03 August 2019

Follow-up on Why Canon 603?

beth1.jpg[[ Dear Sister, thank you for answering my question on Canon 603. I had read the following passage which seems to disagree with some of what you wrote: "What was it that made people, possibly hermits themselves, in the early 1980's, entreat a Church law to designate and recognize a category? That was an interesting decade following upon two previous interesting decades. Laws are made to stop abuses or to introduce something that people want." Could you clarify whether it was to curb abuses or to beg for something hermits wanted that caused the Church to create canon 603? Also, did this entreaty happen in the 1980's or at another time?]]

 Thank you for continuing the discussion. I'm not sure where you locate the disagreement. However, to be clear, I don't know if the hermits under Bishop de Roo's protection asked him to intervene at Vatican II, but it would make sense if their discussions with him --- especially in light of the anguish they had had to go through in order to leave their monasteries and establish themselves as hermits apart from  monastic life --- had included the possibility of a genuine appreciation of the eremitical life by the universal Church. Even so, the intervention at Vatican II occurred in the mid- sixties, not in the 1980's and was informed primarily by Bishop de Roo's appreciation of the eremitical life as he came to know it through a dozen or so hermits living in a laura in British Columbia. Neither can just anyone in the Church simply ask in an effective way for the Church hierarchy to create a law/canon.

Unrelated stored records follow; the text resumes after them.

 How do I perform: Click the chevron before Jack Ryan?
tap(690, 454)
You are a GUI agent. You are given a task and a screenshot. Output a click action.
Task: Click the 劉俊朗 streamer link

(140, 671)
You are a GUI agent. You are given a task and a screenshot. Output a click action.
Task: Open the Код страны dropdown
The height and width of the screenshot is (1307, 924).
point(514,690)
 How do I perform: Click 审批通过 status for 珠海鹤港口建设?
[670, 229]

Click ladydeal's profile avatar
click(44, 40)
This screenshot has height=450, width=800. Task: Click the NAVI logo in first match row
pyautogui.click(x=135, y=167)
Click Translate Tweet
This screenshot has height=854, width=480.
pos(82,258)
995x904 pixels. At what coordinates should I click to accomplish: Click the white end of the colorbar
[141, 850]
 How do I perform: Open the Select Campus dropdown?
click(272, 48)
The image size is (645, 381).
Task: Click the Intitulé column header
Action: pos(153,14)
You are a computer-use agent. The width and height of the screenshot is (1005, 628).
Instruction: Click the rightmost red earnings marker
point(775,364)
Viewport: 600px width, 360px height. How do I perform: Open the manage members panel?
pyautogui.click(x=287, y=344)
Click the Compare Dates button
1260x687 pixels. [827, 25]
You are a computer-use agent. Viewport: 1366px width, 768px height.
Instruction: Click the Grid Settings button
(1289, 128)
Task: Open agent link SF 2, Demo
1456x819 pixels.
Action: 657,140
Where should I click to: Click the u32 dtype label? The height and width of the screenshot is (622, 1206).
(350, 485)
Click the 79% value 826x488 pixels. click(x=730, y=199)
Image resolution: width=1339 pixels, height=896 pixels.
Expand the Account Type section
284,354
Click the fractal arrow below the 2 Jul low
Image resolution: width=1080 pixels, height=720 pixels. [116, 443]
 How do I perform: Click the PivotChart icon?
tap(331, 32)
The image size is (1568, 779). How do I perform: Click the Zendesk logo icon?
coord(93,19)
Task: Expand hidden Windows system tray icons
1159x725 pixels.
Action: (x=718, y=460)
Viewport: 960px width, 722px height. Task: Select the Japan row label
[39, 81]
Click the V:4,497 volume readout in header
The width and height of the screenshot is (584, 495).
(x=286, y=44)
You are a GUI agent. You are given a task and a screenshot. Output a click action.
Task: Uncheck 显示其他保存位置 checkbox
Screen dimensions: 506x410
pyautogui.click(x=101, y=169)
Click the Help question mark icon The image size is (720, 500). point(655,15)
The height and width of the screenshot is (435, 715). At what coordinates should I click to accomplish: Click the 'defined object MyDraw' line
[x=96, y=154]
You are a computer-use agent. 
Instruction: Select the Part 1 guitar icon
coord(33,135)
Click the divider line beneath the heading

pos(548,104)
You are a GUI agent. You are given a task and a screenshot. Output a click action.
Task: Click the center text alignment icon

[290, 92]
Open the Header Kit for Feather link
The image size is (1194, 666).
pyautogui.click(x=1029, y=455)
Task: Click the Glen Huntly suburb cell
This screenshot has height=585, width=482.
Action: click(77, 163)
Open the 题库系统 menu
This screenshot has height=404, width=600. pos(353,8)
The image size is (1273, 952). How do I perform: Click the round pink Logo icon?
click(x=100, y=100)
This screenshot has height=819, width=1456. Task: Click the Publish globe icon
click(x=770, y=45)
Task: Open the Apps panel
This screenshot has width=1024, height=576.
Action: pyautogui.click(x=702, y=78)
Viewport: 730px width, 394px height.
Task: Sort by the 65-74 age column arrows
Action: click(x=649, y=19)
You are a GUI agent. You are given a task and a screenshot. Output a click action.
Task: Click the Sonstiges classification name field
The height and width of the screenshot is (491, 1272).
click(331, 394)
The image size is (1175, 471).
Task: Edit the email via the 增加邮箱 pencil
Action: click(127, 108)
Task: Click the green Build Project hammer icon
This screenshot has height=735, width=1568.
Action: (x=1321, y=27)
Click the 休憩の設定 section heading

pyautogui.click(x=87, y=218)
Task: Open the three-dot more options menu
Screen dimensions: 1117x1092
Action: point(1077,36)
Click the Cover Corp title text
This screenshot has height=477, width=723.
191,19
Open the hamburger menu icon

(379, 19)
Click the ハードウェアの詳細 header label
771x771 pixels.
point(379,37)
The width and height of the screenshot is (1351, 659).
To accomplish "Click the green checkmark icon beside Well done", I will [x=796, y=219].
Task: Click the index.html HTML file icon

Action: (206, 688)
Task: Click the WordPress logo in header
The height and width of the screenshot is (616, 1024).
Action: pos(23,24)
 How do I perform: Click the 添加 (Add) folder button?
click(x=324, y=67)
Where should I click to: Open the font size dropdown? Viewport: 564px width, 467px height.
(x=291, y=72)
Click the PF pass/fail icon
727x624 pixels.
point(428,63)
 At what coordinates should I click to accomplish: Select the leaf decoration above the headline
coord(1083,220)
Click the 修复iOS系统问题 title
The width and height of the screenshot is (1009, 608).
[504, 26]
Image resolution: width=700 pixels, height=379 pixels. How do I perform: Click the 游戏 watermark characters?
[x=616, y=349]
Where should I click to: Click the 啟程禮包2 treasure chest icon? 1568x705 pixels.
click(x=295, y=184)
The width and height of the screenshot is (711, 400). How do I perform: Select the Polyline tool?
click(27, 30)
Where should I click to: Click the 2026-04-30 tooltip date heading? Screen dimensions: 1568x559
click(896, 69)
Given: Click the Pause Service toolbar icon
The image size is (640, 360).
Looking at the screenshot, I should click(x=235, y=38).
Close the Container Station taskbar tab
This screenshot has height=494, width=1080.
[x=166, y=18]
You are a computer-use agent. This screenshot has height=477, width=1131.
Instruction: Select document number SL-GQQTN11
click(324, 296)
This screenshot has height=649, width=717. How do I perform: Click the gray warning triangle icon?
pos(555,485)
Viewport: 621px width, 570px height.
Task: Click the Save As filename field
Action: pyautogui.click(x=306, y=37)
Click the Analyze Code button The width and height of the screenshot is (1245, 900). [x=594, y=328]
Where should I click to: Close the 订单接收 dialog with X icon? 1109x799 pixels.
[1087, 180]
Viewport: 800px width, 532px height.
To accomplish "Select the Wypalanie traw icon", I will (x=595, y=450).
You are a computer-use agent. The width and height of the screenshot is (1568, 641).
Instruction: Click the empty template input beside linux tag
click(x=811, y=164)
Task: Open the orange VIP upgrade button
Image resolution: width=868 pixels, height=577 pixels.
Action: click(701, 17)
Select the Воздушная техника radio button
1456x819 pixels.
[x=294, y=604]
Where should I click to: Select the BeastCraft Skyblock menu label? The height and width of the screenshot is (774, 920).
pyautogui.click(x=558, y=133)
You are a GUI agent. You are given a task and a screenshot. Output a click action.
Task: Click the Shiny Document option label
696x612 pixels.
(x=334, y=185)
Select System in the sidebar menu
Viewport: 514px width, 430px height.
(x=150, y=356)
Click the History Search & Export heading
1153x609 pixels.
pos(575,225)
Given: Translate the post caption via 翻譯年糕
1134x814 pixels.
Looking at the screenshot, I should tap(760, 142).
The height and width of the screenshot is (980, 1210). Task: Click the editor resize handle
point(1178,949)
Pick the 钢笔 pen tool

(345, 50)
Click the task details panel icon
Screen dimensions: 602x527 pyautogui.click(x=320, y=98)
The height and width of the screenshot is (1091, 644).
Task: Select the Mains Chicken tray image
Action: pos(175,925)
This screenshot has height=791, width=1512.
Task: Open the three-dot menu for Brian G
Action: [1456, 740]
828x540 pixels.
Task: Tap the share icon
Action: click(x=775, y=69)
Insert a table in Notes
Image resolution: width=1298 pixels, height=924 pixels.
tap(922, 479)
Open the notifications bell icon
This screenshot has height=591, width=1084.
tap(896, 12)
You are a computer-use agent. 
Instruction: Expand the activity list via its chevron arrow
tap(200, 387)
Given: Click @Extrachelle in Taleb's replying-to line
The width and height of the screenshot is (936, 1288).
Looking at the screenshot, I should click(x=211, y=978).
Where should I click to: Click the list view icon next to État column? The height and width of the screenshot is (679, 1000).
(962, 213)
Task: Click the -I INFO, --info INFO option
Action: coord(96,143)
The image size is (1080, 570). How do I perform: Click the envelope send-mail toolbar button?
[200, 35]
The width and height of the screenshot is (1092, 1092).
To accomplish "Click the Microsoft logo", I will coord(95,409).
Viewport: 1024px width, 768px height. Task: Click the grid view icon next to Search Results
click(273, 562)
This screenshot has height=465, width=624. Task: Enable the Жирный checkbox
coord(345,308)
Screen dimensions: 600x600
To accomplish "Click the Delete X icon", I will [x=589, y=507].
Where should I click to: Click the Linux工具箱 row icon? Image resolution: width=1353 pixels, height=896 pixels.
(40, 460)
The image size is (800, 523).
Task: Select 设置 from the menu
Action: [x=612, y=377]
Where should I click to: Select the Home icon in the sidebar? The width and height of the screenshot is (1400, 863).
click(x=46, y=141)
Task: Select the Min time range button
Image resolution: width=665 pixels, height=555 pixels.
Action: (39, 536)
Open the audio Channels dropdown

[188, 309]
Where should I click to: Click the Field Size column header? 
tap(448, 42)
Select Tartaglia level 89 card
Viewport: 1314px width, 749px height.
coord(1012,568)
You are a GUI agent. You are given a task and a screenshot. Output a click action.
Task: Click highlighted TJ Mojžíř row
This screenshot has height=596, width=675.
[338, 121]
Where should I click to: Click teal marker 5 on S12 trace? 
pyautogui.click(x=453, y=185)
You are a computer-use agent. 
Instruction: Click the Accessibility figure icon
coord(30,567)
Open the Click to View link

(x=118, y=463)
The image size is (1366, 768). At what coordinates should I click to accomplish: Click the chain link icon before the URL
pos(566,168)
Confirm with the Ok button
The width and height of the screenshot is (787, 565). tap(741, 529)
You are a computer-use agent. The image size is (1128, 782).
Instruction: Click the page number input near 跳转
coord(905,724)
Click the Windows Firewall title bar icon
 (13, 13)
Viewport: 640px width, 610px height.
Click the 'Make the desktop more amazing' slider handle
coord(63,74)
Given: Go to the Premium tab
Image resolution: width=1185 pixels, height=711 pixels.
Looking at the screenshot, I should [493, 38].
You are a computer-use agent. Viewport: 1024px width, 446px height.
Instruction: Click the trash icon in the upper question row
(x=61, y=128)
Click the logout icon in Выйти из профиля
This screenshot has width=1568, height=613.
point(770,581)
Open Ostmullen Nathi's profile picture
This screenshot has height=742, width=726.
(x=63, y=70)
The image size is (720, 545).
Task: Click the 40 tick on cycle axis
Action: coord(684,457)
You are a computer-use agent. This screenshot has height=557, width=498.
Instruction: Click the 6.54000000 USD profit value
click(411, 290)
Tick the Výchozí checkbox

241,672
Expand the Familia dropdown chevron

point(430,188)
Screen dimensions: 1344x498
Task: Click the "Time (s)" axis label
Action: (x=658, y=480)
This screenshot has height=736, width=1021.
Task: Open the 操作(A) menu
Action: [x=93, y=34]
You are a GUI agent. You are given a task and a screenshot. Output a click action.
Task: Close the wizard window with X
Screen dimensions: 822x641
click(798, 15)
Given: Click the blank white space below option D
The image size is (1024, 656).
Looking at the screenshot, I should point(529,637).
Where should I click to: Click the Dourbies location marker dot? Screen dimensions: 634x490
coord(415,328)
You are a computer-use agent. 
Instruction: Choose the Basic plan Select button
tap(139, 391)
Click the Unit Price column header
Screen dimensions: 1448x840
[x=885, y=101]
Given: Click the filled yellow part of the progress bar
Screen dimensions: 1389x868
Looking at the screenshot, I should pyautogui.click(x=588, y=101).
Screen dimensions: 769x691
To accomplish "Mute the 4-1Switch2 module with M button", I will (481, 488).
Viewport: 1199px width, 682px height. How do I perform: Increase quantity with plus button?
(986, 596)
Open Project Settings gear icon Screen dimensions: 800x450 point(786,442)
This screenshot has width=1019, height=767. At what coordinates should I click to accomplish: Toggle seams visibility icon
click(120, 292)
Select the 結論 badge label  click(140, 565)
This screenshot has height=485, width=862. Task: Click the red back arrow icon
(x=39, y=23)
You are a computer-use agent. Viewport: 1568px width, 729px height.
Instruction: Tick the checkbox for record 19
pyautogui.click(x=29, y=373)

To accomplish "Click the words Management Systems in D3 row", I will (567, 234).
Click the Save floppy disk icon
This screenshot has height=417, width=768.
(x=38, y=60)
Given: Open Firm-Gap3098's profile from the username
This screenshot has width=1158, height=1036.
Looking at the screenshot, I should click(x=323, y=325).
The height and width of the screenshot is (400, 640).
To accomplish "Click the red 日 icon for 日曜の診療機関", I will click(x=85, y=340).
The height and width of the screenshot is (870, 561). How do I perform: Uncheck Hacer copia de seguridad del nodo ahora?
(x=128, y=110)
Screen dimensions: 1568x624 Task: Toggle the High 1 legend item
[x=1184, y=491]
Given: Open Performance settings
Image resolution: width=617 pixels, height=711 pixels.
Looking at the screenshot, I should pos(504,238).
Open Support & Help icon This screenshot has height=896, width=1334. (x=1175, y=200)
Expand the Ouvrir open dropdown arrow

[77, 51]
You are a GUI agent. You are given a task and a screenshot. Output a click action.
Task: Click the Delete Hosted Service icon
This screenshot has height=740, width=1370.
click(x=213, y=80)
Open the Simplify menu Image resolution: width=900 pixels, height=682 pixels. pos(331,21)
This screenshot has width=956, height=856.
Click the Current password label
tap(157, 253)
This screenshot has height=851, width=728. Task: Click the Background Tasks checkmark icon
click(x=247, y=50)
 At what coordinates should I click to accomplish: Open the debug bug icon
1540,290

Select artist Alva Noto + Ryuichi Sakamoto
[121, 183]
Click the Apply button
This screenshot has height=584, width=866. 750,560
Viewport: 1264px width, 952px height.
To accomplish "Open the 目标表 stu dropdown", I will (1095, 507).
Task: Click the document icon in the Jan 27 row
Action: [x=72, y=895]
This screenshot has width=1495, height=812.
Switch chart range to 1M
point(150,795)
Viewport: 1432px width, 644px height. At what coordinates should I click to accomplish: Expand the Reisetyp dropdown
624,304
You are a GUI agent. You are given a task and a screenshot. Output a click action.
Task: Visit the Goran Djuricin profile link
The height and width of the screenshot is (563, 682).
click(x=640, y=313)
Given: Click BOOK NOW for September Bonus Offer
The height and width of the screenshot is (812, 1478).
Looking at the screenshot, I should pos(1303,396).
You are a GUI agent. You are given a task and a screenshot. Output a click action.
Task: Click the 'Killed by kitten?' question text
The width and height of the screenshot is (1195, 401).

Again, Bp de Roo's intervention listed at least a half dozen reasons for recognizing the eremitical life as a gift of God to the Church with significant prophetic and evangelical elements. He did not, so far as I can find, speak of abuses of eremitical life, nor would he have asked for recognition for a vocation for such a reason. It is far more effective to allow a lifestyle to remain unrecognized and thus too, relatively unknown if one wants to deal with abuses. Further, the solitary eremitical life had largely died out in the Western Church; again, abuses were not an issue until after canon 603 was promulgated and at that point they became an issue mainly for dioceses and candidates who did not really understand the distinction between a lone individual and a hermit. From the failure to draw this significant distinction come instances of inauthentic "hermits" and premature or unwise professions which  do not last or edify. Such unwise and premature professions also lead to a fundamental distrust of the canon and the tendency of dioceses to refuse to profess even really strong candidates. (There is a refusal to truly discern vocations on a case-by-case basis; discernment is never entered into and the canon is dismissed as speaking of "stopgap" or "fallback" vocations rather than being recognized as creating the norm for authentic solitary eremitical life.)